EXERCISE BRIEF: Pick every line from the data that holds the word "agent".

INPUT MATERIAL:
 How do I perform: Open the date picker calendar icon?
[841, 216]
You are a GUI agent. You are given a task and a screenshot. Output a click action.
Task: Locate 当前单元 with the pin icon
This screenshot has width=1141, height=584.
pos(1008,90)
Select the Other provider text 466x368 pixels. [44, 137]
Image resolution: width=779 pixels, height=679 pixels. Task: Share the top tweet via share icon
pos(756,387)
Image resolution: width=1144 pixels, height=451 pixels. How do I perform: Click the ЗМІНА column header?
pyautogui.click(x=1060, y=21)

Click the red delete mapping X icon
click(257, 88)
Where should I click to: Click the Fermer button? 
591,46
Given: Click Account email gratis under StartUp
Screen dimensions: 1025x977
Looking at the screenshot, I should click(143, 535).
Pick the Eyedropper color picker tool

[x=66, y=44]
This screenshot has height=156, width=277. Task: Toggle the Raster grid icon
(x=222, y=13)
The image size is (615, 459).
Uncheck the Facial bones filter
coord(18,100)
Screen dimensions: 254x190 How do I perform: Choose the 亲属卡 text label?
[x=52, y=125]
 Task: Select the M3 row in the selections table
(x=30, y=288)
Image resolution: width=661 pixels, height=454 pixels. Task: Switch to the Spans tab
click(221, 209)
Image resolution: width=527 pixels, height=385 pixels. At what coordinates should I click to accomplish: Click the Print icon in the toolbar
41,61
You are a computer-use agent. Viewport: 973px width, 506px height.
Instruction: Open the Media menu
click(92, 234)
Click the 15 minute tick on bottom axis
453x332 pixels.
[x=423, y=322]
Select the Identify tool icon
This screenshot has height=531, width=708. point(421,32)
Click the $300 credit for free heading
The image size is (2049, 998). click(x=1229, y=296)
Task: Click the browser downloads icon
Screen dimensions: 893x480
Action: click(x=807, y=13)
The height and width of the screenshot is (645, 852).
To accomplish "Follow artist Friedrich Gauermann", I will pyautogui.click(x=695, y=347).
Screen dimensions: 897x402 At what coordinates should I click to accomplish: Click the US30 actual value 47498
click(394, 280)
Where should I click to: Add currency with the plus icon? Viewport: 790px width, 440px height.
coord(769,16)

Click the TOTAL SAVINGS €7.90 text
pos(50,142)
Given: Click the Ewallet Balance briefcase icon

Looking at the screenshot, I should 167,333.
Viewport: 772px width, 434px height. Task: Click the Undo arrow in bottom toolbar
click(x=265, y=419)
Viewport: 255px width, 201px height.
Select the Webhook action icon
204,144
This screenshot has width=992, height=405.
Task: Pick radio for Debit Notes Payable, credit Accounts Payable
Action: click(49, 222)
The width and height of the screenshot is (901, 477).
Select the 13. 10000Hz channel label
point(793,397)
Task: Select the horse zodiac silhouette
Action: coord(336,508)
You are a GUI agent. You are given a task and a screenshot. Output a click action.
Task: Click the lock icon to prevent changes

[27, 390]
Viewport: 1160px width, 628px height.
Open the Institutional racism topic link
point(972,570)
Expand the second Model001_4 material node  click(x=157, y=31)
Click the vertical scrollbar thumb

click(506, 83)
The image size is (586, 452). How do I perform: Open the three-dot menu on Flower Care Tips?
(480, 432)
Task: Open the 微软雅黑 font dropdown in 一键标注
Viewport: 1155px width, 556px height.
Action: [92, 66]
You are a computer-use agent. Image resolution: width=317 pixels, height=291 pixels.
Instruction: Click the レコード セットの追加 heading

RESPONSE FOR THIS EXERCISE:
You are a GUI agent. You are given a task and a screenshot. Output a click action.
You are a computer-use agent. Viewport: 973px width, 506px height.
You are a GUI agent. You are given a task and a screenshot. Output a click action.
You are a computer-use agent. Image resolution: width=317 pixels, height=291 pixels.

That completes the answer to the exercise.